(Stored data entries)
──────

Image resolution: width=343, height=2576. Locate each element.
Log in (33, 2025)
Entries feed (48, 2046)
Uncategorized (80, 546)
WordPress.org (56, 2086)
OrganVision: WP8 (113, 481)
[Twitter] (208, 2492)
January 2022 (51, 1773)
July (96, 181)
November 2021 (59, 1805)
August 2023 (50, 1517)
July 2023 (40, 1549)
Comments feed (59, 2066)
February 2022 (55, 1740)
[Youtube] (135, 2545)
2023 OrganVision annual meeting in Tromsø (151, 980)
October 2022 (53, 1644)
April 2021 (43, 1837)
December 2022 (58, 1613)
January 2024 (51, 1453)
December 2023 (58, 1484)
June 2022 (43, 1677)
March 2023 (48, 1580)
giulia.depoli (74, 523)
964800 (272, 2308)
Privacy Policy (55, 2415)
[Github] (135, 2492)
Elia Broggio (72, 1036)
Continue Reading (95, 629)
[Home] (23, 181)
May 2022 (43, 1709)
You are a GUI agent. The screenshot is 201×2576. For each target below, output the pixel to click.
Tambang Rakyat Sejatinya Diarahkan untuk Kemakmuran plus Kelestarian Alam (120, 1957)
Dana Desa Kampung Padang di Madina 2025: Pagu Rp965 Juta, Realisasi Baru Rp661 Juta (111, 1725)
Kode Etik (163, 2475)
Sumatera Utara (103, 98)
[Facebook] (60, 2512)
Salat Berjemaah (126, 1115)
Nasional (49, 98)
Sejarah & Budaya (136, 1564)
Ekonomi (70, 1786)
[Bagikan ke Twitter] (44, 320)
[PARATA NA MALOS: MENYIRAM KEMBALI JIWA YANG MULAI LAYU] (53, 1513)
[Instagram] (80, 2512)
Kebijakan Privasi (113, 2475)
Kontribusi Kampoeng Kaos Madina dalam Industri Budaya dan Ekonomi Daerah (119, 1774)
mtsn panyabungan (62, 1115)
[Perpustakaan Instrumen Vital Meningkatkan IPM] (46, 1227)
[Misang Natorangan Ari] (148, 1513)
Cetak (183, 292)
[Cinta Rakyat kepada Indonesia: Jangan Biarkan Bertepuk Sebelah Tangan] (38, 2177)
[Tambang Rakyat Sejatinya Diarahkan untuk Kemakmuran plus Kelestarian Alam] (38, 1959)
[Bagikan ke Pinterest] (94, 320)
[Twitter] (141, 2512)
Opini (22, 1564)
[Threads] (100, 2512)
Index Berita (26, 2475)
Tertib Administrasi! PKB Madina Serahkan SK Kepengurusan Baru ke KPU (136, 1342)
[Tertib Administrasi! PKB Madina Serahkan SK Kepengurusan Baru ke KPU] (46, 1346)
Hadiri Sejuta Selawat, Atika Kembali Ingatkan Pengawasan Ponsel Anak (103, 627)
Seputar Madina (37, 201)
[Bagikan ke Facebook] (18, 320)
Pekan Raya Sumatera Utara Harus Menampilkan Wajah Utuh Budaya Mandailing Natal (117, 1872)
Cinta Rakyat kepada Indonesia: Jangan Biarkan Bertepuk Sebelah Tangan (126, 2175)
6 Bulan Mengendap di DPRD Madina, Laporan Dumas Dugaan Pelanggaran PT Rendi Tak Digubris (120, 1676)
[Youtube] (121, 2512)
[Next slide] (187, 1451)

──────

• **EXERCISE DESCRIPTION**: All that should be written out is the stretch of lines above between the one holding "[Twitter] (208, 2492)" and the one holding "2023 OrganVision annual", inclusive, exactly as given.

• **EXERCISE ANSWER**:
[Twitter] (208, 2492)
January 2022 (51, 1773)
July (96, 181)
November 2021 (59, 1805)
August 2023 (50, 1517)
July 2023 (40, 1549)
Comments feed (59, 2066)
February 2022 (55, 1740)
[Youtube] (135, 2545)
2023 OrganVision annual meeting in Tromsø (151, 980)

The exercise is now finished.